### RECORDS SUPPLIED
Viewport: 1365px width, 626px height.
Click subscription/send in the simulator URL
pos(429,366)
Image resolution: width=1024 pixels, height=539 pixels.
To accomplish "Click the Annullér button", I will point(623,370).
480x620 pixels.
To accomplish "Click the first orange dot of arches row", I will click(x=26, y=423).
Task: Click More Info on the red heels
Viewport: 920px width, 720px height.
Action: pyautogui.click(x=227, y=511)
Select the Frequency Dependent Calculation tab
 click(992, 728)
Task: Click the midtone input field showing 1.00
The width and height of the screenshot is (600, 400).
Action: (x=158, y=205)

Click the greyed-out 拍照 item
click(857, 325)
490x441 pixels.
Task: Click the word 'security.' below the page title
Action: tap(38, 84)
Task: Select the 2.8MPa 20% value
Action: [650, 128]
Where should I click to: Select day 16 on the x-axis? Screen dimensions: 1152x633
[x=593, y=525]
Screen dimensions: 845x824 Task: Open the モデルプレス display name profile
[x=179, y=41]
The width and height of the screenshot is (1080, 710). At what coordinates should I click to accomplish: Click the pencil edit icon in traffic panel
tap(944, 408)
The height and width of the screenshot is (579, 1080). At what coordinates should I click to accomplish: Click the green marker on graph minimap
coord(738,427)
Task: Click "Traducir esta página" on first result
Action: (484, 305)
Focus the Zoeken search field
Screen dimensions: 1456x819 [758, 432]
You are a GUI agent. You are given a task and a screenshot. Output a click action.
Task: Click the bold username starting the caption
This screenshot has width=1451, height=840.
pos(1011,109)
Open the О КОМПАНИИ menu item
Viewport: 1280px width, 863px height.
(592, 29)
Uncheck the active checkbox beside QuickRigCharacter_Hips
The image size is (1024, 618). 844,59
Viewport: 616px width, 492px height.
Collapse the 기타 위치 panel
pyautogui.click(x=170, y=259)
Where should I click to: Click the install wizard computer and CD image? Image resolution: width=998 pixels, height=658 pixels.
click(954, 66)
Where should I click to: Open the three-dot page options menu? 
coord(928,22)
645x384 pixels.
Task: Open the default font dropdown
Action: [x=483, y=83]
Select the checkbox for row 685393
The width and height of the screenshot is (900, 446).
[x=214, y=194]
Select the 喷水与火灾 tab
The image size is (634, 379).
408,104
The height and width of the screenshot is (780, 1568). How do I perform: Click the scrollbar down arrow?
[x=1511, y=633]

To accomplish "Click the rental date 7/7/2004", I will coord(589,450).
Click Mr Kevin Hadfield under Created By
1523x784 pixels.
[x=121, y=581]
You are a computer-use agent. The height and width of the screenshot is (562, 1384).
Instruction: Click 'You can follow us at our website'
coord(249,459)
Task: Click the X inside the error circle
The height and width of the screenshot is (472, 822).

### AIM OF THE EXERCISE
Within the listing above, work out how many lines contain the string "will", and reply with that number only.

### OUTPUT BELOW
3